■ **Objective**
Copy out the full June 2012 blog archive below, word for word.

Archive | June 2012

Ur Update

In case anyone’s curious about what’s been going on with the Vaults of Ur, Dennis has been doing a stellar job writing up play reports.

Images. Millions of Images. That’s What I Need.

Like most people I have folders and folders full of pictures glommed from all over the Internet. Lately I’ve been making crude collages with them on power point. The above is for a short story about a junky ghost hunter and the codependent relationship he has with his assistants. I made it after the story was written, which is a bit different than using it to brainstorm.

That’s one for a story in process. It hasn’t come together yet like the first one, but that’s likely because the story’s not done. Evocation’s my goal, and there’s a tendency to be prejudiced towards the chosen images and using them to illustrate the story, as opposed to finding the pictures that evoke the story best.

A Few Things

I’m putting these here so I remember them.

John Coulthart has a great post on past attempts to produce covers for M. John Harrison’s Viriconium sequence. Am I fan of Harrison? Of course I’m a fan. Coulthart then has a follow-up post on what he’d like to see in new covers. Speaking of Viriconium, over at M. John Harrison’s blog there’s a new piece of fiction set in that city.

■ **Raw data**
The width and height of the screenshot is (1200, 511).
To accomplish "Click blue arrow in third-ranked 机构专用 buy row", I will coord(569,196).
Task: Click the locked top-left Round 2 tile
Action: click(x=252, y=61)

■ **Complete output**
Archive | June 2012

Ur Update

In case anyone’s curious about what’s been going on with the Vaults of Ur, Dennis has been doing a stellar job writing up play reports.

Images. Millions of Images. That’s What I Need.

Like most people I have folders and folders full of pictures glommed from all over the Internet. Lately I’ve been making crude collages with them on power point. The above is for a short story about a junky ghost hunter and the codependent relationship he has with his assistants. I made it after the story was written, which is a bit different than using it to brainstorm.

That’s one for a story in process. It hasn’t come together yet like the first one, but that’s likely because the story’s not done. Evocation’s my goal, and there’s a tendency to be prejudiced towards the chosen images and using them to illustrate the story, as opposed to finding the pictures that evoke the story best.

A Few Things

I’m putting these here so I remember them.

John Coulthart has a great post on past attempts to produce covers for M. John Harrison’s Viriconium sequence. Am I fan of Harrison? Of course I’m a fan. Coulthart then has a follow-up post on what he’d like to see in new covers. Speaking of Viriconium, over at M. John Harrison’s blog there’s a new piece of fiction set in that city.